With proper deference to a character so esteemed as a physician, so much admired as a professor, and so noted as an author, I shall venture to deviate from the above mentioned theorist, and prescribe narrower limits to the actions of instinct, and in some respects ascribe them to different faculties than those to which they have been usually considered as belonging.

To impart clear views, I shall follow still further the theory of Dr. Good, and afterwards commence the examination of the one just mentioned. At the conclusion of the first lecture of Dr. Good, he says that "instinct may be defined the operation of the principle of organized life by the exercise of certain natural powers directed to the present or future good of the individual; and reason the operation of the principle of intellectual life, by the exercise of certain acquired powers directed to the same end." Towards the commencement of his other lecture, he says, "Instinct is the common law or property of organized matter, as gravitation is of unorganized; and the former bears the same analogy to sensation and perception that the latter does to crystalization and chemical affinity. Instinct is the general faculty of the organized mass as gravitation is of the unorganized mass; sensation and perception are peculiar powers or faculties appertaining to the second; they can only exist under certain circumstances of the organized or unorganized matter to which they respectively belong.
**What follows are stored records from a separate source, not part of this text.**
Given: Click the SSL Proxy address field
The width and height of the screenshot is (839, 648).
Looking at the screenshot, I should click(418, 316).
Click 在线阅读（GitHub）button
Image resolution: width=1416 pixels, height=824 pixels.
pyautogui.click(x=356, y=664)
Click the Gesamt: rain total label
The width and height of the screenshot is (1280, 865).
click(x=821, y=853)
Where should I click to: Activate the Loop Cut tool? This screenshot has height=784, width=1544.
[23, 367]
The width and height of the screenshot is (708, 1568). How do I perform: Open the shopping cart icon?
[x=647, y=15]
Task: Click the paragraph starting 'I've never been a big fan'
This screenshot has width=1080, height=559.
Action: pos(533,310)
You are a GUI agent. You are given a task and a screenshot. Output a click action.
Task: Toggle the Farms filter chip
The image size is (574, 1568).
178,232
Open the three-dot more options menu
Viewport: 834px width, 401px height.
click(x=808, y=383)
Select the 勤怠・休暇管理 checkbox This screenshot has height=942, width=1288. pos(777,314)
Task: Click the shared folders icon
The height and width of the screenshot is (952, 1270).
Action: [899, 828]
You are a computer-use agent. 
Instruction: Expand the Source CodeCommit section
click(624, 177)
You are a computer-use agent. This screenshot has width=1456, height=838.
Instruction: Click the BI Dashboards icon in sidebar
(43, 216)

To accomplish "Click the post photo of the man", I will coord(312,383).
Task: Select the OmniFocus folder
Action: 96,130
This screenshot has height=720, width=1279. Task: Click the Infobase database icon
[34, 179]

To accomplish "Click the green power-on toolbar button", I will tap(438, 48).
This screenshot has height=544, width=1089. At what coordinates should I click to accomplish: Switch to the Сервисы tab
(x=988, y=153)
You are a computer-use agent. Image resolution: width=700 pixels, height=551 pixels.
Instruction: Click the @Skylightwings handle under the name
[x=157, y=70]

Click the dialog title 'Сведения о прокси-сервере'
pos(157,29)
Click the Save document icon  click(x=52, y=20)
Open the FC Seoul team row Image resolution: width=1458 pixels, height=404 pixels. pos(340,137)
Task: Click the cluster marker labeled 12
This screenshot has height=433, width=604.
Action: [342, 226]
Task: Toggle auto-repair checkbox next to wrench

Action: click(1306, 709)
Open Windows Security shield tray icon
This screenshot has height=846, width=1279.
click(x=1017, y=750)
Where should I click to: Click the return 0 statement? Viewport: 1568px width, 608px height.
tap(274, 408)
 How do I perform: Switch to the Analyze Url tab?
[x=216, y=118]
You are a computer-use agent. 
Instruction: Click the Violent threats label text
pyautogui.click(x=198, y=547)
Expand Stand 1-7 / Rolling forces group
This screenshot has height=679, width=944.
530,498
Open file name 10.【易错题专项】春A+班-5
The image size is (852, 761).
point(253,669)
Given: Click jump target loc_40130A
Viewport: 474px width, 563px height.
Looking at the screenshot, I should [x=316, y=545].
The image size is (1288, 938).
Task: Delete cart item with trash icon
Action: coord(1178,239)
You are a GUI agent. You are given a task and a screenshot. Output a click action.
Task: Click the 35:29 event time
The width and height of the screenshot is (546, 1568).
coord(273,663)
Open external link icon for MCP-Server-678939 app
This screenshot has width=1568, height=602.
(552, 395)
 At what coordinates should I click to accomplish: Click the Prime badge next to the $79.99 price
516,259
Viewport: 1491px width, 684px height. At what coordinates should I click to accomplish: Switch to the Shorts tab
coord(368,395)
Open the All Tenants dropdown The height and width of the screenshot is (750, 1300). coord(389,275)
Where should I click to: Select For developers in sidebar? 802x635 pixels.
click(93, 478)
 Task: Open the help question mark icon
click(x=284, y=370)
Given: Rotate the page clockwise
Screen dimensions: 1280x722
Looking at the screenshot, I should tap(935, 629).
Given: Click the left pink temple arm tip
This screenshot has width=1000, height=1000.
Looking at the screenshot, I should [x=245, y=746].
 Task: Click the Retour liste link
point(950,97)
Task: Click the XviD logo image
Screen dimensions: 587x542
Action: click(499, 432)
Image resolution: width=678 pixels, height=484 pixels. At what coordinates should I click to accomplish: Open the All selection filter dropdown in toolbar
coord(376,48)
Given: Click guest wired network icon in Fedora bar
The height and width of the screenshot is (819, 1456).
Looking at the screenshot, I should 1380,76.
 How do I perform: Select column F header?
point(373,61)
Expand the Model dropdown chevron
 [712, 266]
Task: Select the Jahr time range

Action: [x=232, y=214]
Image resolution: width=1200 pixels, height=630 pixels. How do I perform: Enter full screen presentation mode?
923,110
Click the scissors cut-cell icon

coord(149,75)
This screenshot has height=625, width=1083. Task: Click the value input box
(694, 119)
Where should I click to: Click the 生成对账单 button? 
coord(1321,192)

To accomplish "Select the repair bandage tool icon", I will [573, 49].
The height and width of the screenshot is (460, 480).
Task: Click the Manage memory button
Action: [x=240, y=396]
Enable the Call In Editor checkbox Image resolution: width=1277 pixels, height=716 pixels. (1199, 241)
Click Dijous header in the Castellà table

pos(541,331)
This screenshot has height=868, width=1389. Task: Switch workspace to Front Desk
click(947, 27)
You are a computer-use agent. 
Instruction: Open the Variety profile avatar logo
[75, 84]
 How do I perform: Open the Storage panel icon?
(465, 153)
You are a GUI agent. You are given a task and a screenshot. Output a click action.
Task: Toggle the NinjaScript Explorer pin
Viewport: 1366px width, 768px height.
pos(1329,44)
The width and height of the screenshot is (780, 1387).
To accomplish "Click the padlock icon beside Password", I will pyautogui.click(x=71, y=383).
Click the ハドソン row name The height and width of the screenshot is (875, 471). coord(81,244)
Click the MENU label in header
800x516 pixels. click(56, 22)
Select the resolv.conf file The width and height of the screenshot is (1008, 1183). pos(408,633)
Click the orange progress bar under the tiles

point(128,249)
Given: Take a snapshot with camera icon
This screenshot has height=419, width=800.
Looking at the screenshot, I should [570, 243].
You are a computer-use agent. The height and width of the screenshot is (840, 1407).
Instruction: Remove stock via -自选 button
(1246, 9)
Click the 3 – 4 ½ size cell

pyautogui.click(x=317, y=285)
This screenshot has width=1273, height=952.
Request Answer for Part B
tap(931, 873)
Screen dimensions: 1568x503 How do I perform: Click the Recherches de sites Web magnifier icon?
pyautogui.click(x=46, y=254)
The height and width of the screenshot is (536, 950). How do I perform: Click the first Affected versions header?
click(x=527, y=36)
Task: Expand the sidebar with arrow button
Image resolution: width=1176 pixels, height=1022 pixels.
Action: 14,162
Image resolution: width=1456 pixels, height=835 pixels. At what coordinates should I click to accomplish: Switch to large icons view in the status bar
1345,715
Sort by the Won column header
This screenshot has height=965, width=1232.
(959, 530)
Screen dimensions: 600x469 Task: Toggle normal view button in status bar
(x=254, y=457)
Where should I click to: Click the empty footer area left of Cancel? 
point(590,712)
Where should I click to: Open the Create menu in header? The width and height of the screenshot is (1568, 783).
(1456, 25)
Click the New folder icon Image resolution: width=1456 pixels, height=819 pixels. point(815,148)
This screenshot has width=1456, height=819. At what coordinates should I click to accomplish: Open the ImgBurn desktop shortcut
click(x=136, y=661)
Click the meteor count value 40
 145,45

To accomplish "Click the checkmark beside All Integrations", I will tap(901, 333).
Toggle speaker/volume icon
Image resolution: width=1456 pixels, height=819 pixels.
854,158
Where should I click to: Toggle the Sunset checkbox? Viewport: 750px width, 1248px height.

Gravitation belongs equally to the smallest portions of unorganized matter; instinct in like manner belongs equally to the smallest portions of organized matter; it exists alike in solids and fluids; in the whole frame, and in every part of the frame; in every organ and in every part of every organ, so long as the principle of life continues."

There might be some beauty, at least, and some propriety in such a theory, if the mind had not restricted it to narrower limits.